# Supplied material
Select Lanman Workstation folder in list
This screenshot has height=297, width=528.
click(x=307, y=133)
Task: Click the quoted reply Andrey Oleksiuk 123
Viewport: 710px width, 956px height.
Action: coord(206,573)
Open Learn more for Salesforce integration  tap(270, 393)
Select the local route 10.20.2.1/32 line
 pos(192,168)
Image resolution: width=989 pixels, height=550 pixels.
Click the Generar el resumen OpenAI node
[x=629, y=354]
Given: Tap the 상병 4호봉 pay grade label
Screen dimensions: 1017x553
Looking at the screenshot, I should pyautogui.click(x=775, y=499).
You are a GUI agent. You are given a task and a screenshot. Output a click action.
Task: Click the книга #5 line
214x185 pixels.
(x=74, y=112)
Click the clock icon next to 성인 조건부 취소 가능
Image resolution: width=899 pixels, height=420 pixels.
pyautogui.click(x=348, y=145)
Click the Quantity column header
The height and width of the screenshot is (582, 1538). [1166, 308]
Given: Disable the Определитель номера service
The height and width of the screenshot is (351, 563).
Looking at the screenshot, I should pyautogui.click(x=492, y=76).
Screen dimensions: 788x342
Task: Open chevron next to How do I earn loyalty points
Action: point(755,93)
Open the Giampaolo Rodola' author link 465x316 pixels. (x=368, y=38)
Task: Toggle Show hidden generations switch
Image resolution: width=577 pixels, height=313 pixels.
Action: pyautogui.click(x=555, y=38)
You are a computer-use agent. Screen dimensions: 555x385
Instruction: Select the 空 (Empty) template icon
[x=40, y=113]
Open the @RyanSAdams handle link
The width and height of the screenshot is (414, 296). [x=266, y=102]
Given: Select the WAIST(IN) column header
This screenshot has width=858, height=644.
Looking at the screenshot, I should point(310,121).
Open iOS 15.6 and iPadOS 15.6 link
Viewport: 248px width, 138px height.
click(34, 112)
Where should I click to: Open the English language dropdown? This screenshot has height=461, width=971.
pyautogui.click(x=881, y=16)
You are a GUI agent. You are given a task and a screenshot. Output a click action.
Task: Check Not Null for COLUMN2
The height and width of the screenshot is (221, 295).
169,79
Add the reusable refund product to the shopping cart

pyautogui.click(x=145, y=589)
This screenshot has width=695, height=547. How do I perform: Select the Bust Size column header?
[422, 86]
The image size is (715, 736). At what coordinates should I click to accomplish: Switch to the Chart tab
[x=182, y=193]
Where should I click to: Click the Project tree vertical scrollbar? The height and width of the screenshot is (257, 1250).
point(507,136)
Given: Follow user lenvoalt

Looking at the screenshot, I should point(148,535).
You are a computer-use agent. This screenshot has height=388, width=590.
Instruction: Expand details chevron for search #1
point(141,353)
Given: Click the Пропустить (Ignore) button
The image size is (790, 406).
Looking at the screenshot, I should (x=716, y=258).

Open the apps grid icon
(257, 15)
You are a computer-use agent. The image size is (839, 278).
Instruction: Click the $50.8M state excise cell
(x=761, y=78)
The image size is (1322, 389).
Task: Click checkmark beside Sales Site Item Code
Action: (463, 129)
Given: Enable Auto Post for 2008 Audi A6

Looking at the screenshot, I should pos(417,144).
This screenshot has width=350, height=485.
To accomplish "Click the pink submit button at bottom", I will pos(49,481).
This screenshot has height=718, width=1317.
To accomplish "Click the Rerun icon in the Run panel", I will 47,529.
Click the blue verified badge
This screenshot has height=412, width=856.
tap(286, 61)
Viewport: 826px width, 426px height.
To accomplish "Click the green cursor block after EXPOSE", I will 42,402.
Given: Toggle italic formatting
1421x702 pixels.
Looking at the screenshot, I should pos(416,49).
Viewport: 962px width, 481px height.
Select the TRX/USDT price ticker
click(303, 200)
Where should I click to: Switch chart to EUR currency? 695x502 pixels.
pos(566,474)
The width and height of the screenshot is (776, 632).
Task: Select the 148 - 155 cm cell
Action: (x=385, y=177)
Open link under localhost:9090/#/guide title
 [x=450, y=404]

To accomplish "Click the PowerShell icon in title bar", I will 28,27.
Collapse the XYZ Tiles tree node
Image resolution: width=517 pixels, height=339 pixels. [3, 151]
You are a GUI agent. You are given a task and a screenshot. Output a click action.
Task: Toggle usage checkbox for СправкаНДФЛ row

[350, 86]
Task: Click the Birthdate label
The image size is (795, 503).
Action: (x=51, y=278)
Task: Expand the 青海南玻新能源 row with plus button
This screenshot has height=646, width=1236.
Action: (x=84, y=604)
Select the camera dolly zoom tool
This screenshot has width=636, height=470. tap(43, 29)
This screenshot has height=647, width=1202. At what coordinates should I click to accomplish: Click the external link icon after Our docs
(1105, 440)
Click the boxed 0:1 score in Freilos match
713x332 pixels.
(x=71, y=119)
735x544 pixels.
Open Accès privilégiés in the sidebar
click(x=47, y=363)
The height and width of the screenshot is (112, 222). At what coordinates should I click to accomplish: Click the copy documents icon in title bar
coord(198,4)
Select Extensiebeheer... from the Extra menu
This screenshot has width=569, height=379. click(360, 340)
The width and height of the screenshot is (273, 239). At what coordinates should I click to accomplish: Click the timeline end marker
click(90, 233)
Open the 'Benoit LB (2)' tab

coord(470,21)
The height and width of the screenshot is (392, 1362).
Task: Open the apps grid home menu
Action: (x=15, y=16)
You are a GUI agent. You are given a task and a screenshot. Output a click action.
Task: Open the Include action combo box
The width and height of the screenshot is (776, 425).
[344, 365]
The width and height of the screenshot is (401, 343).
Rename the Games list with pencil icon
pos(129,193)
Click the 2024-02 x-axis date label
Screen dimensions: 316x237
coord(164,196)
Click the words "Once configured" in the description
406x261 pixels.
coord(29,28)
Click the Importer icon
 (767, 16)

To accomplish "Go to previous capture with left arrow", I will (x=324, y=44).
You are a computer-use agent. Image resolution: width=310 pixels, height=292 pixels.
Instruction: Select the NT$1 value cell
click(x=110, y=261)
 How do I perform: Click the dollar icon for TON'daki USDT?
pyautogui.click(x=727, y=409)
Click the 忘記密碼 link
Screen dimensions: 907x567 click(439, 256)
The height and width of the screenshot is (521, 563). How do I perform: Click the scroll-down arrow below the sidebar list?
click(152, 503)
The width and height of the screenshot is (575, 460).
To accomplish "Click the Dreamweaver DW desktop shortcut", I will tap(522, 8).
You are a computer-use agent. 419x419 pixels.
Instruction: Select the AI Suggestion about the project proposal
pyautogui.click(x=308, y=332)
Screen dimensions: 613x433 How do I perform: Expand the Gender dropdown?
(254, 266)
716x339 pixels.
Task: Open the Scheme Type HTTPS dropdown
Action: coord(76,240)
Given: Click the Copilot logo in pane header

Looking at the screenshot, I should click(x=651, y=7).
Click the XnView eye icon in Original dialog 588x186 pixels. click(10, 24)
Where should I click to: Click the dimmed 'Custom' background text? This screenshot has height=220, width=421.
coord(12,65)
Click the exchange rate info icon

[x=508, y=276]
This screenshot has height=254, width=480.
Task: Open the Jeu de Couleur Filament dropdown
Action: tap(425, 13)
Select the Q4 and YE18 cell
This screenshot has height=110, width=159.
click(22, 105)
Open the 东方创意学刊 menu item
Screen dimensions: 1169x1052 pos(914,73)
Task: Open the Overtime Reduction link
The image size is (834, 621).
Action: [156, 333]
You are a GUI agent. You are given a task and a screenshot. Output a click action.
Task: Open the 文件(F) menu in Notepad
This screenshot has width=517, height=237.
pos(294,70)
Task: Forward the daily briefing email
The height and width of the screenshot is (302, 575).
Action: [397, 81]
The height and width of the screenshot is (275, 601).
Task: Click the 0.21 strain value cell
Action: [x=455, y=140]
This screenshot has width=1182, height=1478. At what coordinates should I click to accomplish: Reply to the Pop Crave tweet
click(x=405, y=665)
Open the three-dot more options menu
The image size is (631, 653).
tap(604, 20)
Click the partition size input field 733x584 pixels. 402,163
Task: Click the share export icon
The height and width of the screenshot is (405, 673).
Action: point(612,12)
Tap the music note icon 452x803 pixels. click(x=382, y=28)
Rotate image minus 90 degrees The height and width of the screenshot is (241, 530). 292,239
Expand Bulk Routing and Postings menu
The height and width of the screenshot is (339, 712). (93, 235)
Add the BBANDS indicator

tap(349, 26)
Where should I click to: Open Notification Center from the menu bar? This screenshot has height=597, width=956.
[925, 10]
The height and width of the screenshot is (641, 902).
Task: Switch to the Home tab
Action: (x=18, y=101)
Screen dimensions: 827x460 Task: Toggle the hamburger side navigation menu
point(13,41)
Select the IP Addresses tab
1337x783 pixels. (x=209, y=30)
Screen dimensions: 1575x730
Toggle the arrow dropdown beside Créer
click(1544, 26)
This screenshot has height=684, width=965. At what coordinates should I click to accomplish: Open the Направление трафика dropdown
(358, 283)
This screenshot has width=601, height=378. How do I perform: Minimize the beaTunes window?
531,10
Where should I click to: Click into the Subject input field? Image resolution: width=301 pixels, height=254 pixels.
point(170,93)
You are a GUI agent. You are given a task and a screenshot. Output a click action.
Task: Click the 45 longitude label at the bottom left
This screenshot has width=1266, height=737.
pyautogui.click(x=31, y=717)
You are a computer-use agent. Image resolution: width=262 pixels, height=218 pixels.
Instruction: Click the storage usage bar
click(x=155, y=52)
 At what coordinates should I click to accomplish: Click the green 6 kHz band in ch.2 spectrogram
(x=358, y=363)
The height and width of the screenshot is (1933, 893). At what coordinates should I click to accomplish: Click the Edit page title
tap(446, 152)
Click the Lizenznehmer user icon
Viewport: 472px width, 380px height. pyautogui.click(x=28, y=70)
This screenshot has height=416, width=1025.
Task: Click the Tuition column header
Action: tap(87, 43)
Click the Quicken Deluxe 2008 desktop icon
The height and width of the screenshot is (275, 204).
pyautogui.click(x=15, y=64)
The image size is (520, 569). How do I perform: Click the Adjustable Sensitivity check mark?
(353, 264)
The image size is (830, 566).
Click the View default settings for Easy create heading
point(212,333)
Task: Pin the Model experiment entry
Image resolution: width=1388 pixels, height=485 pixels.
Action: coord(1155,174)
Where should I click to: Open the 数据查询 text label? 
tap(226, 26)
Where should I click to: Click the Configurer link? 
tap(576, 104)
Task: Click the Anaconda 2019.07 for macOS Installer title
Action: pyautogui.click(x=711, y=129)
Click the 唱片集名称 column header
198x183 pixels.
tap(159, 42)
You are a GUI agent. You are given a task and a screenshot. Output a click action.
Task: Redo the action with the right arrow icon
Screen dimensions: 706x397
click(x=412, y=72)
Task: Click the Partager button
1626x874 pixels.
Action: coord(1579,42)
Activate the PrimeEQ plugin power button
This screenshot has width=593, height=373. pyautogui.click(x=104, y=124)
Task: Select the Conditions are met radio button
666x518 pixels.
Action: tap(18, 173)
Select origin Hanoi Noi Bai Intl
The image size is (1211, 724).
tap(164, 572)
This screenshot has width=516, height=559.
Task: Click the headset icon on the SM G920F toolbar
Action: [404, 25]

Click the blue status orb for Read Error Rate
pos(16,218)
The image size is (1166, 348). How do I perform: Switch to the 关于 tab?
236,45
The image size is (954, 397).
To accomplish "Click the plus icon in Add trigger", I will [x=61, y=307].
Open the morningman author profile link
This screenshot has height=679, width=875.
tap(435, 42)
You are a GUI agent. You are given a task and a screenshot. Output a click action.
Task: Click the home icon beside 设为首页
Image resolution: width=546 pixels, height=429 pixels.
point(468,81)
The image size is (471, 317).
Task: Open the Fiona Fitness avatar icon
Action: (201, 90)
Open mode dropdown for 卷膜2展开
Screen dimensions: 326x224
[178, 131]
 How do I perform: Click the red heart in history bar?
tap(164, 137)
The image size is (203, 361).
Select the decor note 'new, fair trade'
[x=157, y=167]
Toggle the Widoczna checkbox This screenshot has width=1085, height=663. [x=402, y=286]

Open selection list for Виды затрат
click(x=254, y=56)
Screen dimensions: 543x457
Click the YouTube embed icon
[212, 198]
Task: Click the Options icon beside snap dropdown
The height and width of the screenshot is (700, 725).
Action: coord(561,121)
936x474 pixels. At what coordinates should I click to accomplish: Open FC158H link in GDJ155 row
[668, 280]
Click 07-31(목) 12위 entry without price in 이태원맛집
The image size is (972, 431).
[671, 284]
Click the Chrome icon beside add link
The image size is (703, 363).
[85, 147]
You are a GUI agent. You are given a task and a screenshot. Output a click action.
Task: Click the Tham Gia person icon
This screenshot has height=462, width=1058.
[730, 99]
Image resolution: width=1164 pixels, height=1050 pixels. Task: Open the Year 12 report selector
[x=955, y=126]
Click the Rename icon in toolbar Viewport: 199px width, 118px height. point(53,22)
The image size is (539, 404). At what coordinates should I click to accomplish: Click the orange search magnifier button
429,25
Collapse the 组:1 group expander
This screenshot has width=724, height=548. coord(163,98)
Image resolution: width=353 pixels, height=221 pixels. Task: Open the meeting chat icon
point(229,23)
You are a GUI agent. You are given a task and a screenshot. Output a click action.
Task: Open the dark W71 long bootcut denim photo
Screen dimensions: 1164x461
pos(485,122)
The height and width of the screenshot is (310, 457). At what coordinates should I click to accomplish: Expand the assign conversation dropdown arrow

# Problem to work on
The answer must be every line from the records above that contains "desktop".

# Exercise output
To accomplish "Click the Dreamweaver DW desktop shortcut", I will tap(522, 8).
Click the Quicken Deluxe 2008 desktop icon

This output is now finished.